When my daughter jostles up my ability to cope, to have energy, it makes it difficult to think, which makes it difficult to tap into my creative resources and make/create this book to be everything I believe it can become. When this happens, I sink even lower into a pit of despair, because I feel like my dreams are never going to come true. That is something I can’t deal with. They have to come true. Writing is my reason for living. I know that sounds dramatic, but it is true. It is my life’s CAREER purpose. I’m only saddened that I didn’t believe in myself sooner.

While my daughter napped selfishly, I was curled up on the sofa, in fetal position, crying–yes, this really happened–I hear my son behind me.
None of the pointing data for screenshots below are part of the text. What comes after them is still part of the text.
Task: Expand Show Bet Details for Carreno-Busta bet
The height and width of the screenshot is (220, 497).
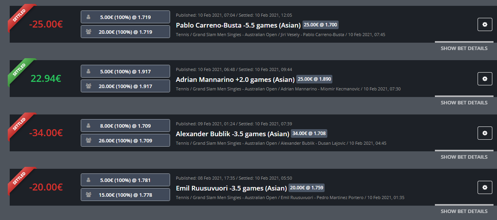Action: tap(464, 48)
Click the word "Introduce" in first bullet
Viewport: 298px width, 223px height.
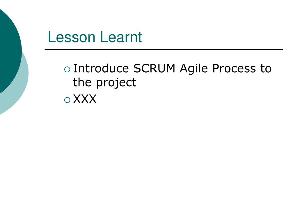pyautogui.click(x=101, y=68)
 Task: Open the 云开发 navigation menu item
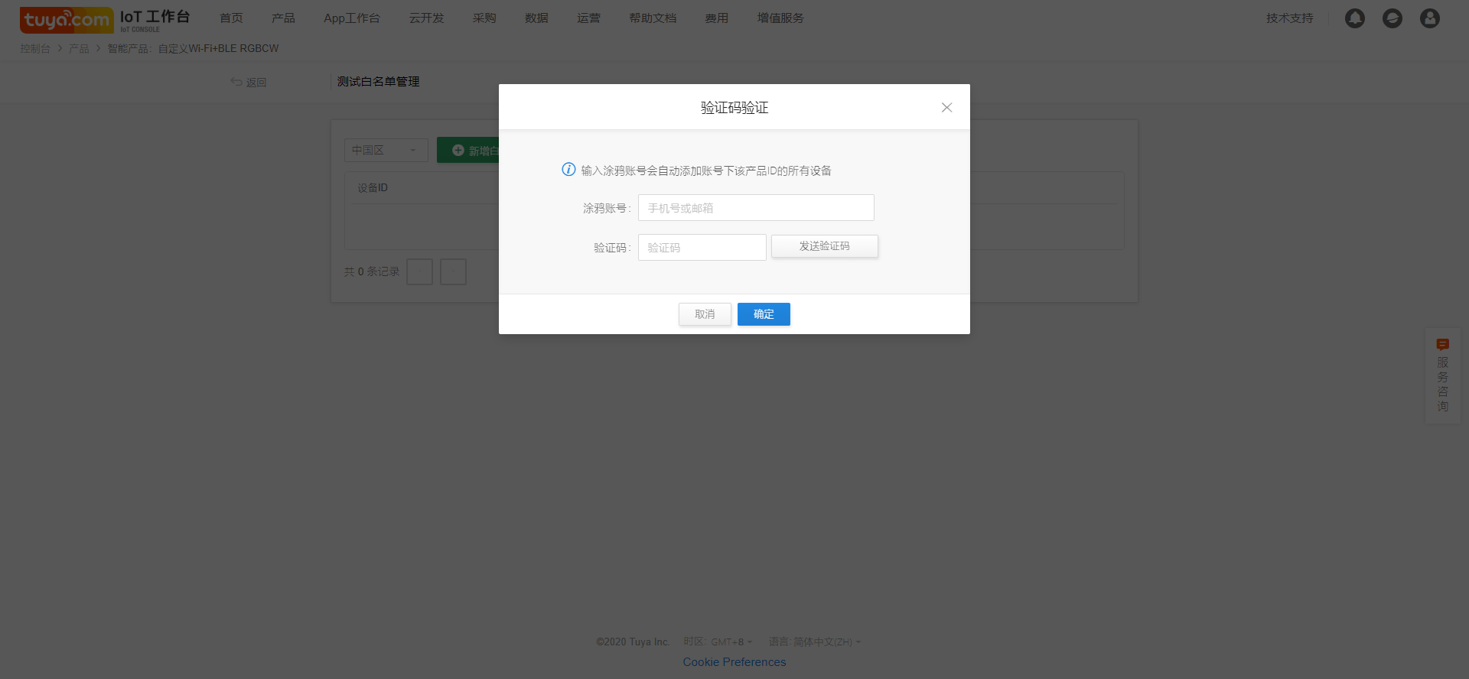426,18
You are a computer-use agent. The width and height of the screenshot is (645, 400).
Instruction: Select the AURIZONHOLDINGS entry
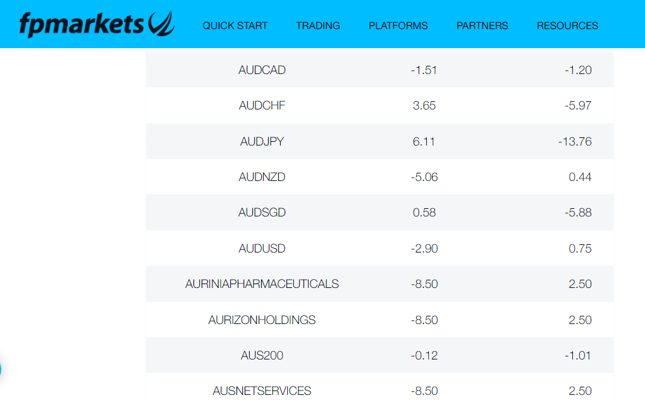[x=262, y=320]
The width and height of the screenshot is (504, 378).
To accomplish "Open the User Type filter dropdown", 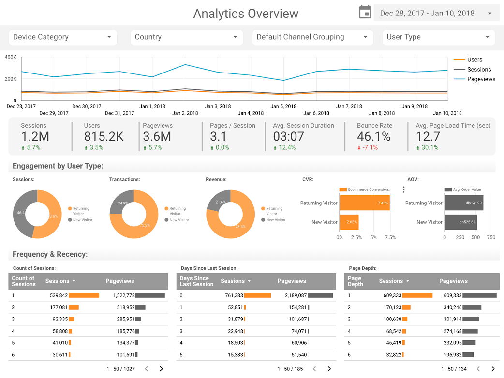I will click(x=438, y=37).
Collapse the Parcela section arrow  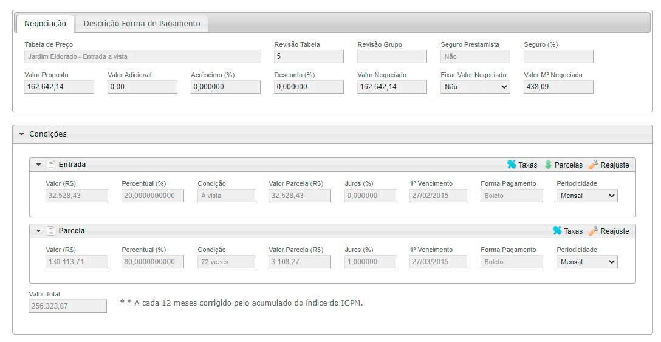click(x=39, y=231)
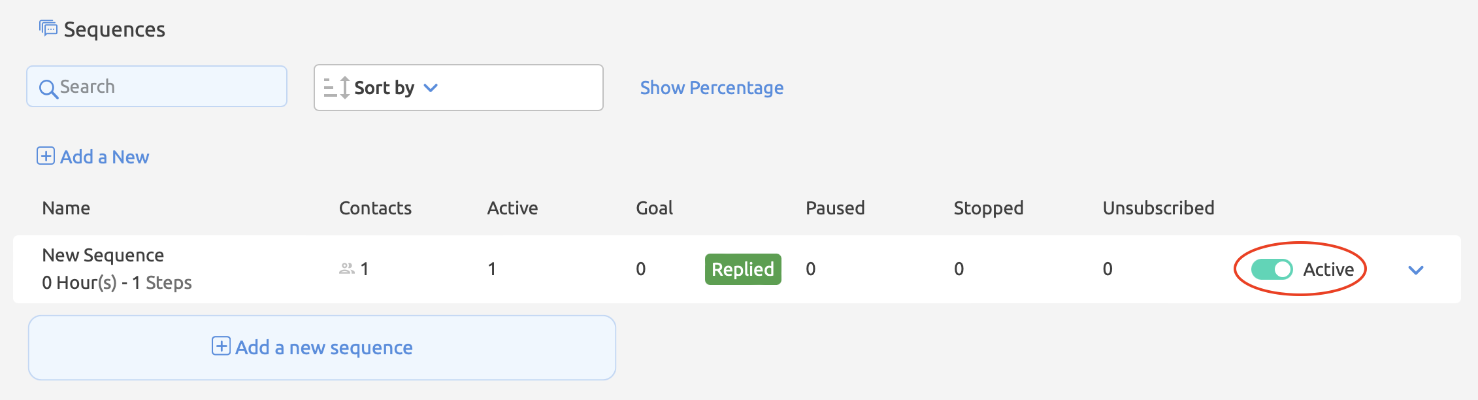Click the Add a New link

(x=105, y=157)
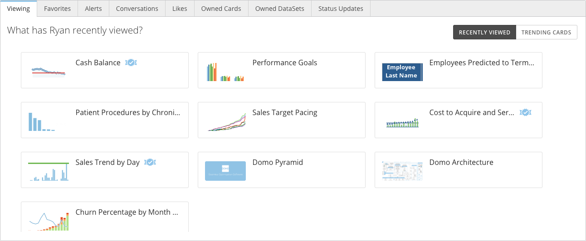The height and width of the screenshot is (241, 586).
Task: Switch to the Favorites tab
Action: (57, 8)
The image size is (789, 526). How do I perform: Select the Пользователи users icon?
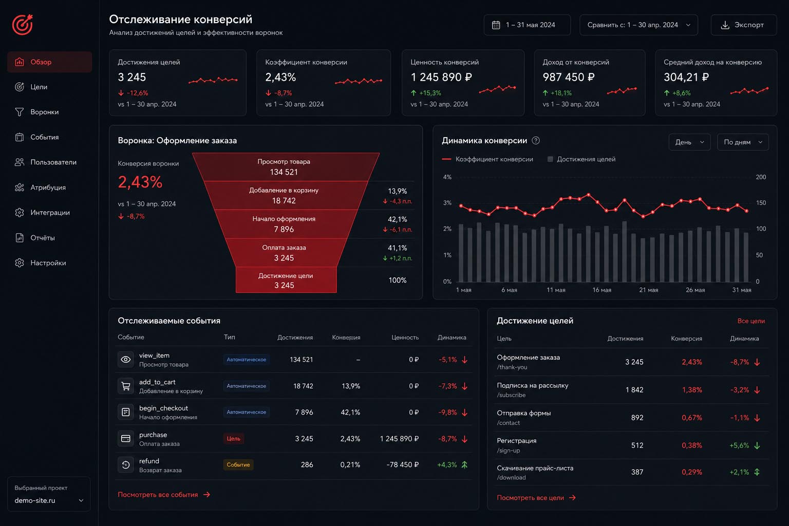coord(20,162)
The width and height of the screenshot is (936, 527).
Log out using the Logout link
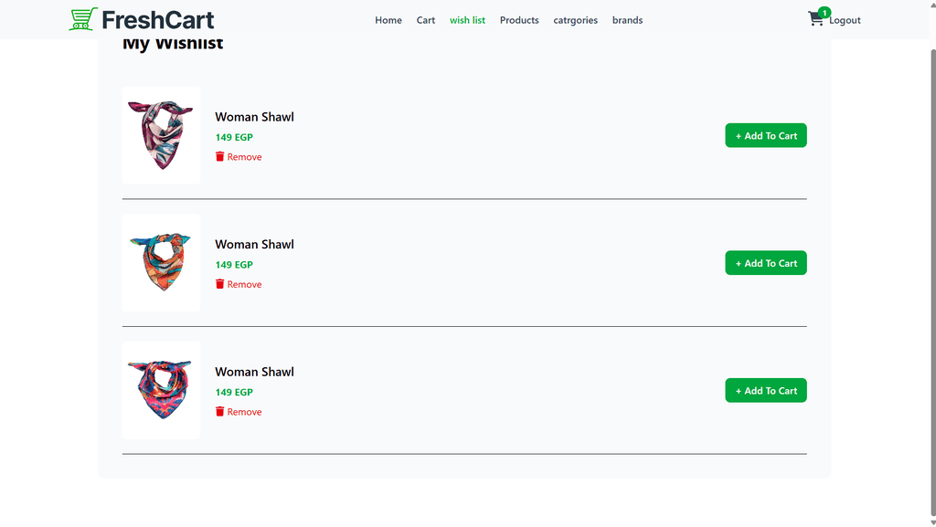(x=846, y=20)
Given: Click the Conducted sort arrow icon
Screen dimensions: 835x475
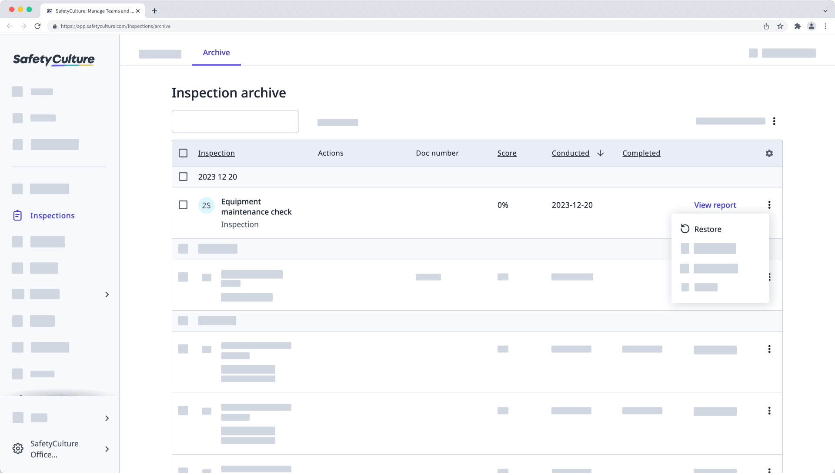Looking at the screenshot, I should pos(601,153).
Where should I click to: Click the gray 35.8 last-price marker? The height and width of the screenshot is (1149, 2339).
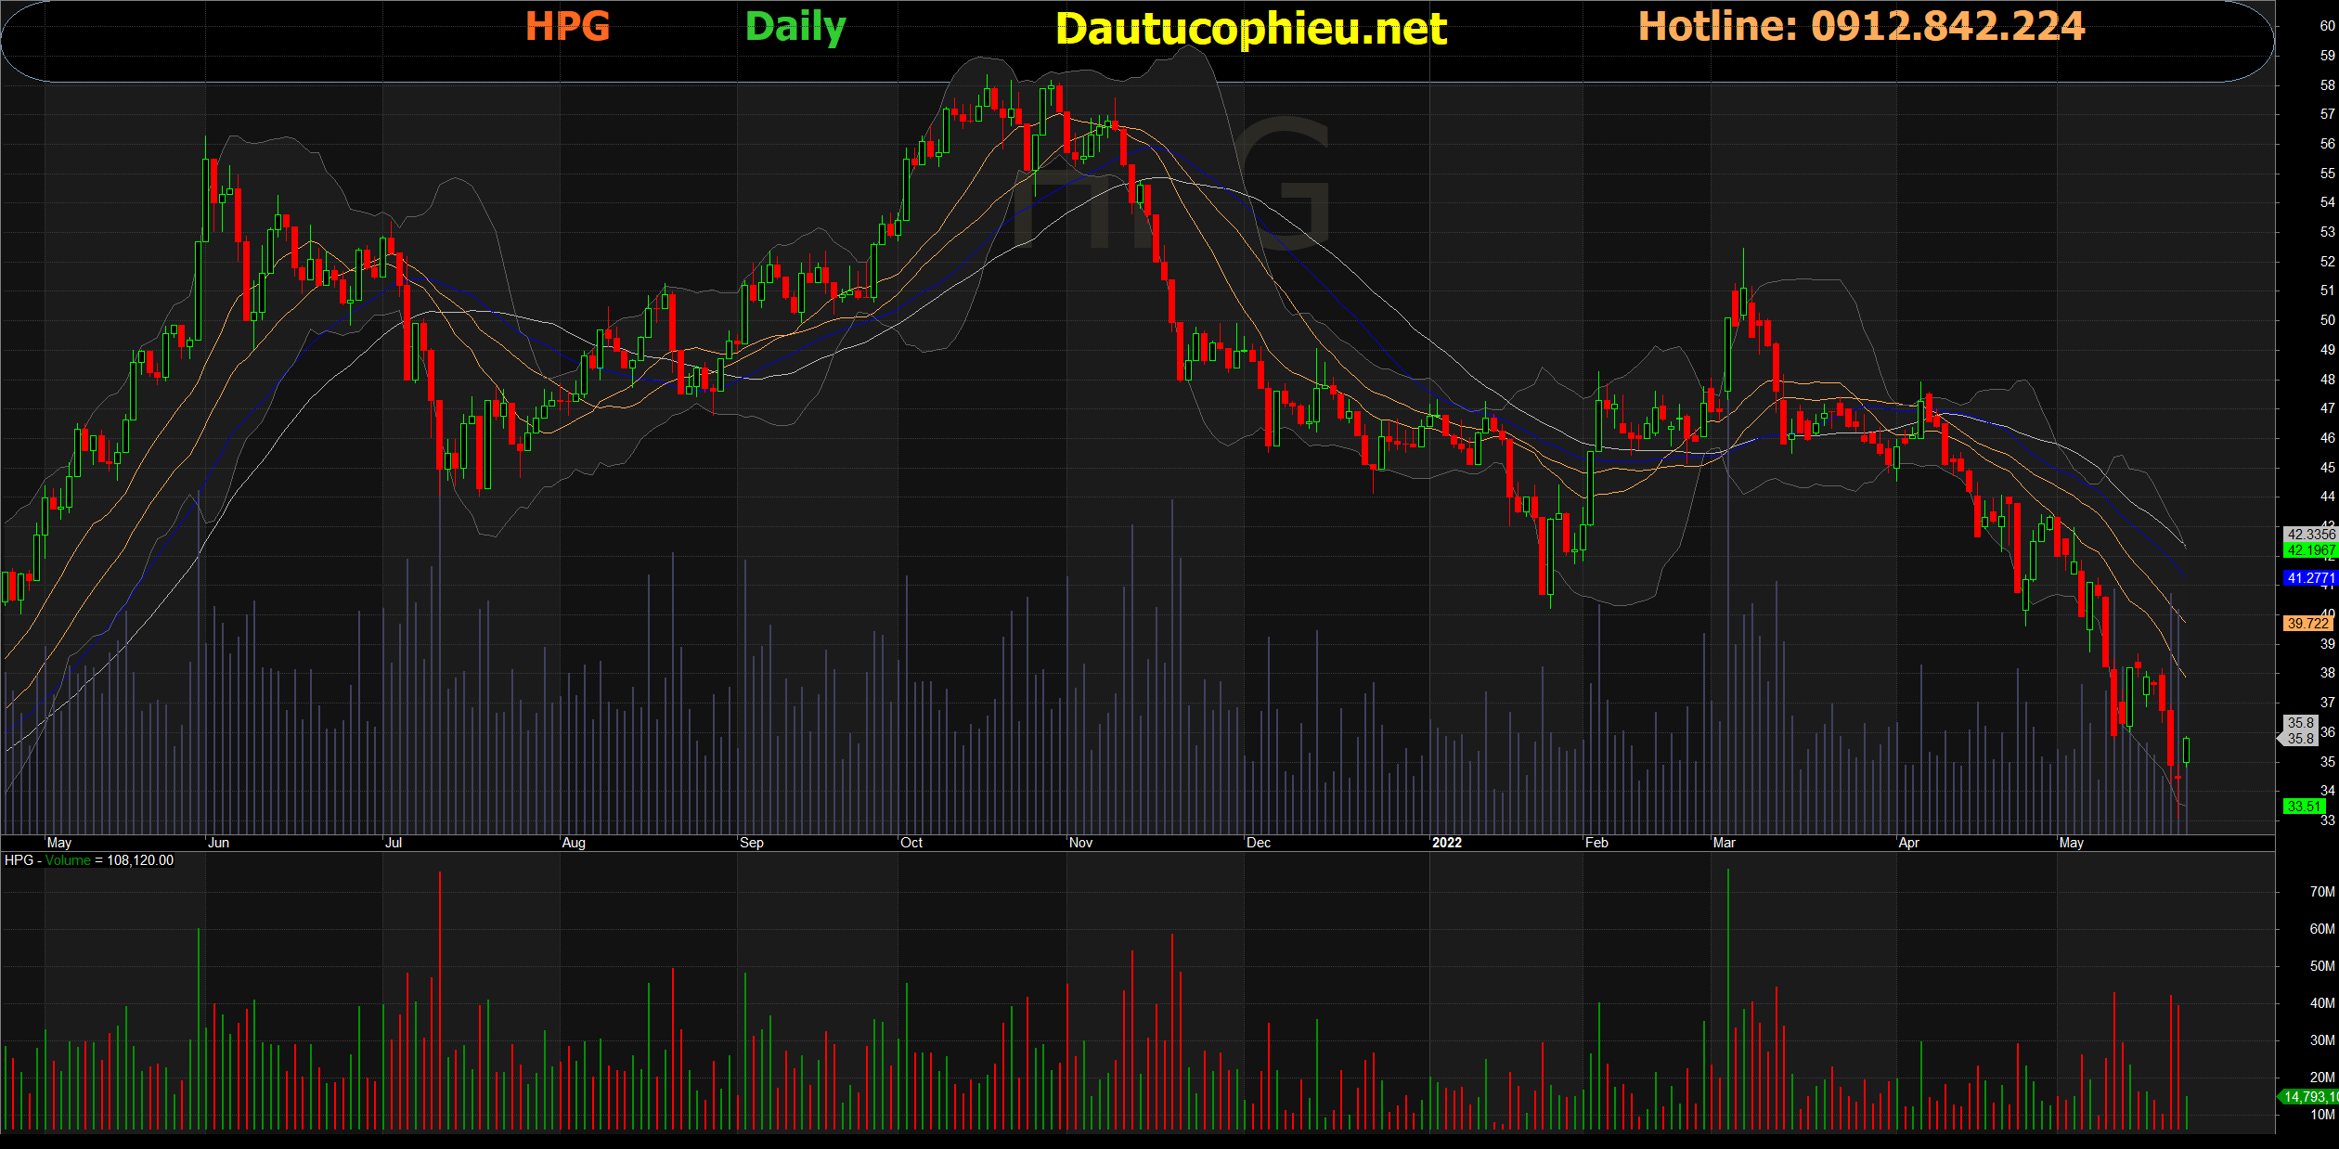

He is reading “Pete The Cat” or really, reciting it, because my husband and I have read to him many many many times before. And then it hit me: perspective.

“The days are long (and hard.) The years are short.” I’ve heard this expression many times before. But, hearing my son reading that book out loud made me realize how all the little ways, every single day, that I impact him, make an impression on him, and the person he will become, as well as the things he remembers about me and our time together…writing this out loud, I don’t know if that makes any sense. Does it?

What I am trying to say is raising my children seems like the day to day routine, as routine as making coffee every morning. I forget the net value and meaning I bring to their life and theirs into mine. It seems trivial and mundane most days, but it is my true purpose. It is a higher purpose. I must remind myself of this on days like today.

They need me more than I need my dreams to come true. Even though I feel like I should have accomplished more in my writing career. I mean the world to my children.Realizing this doesn’t make today any easier, it just makes it a little less painful.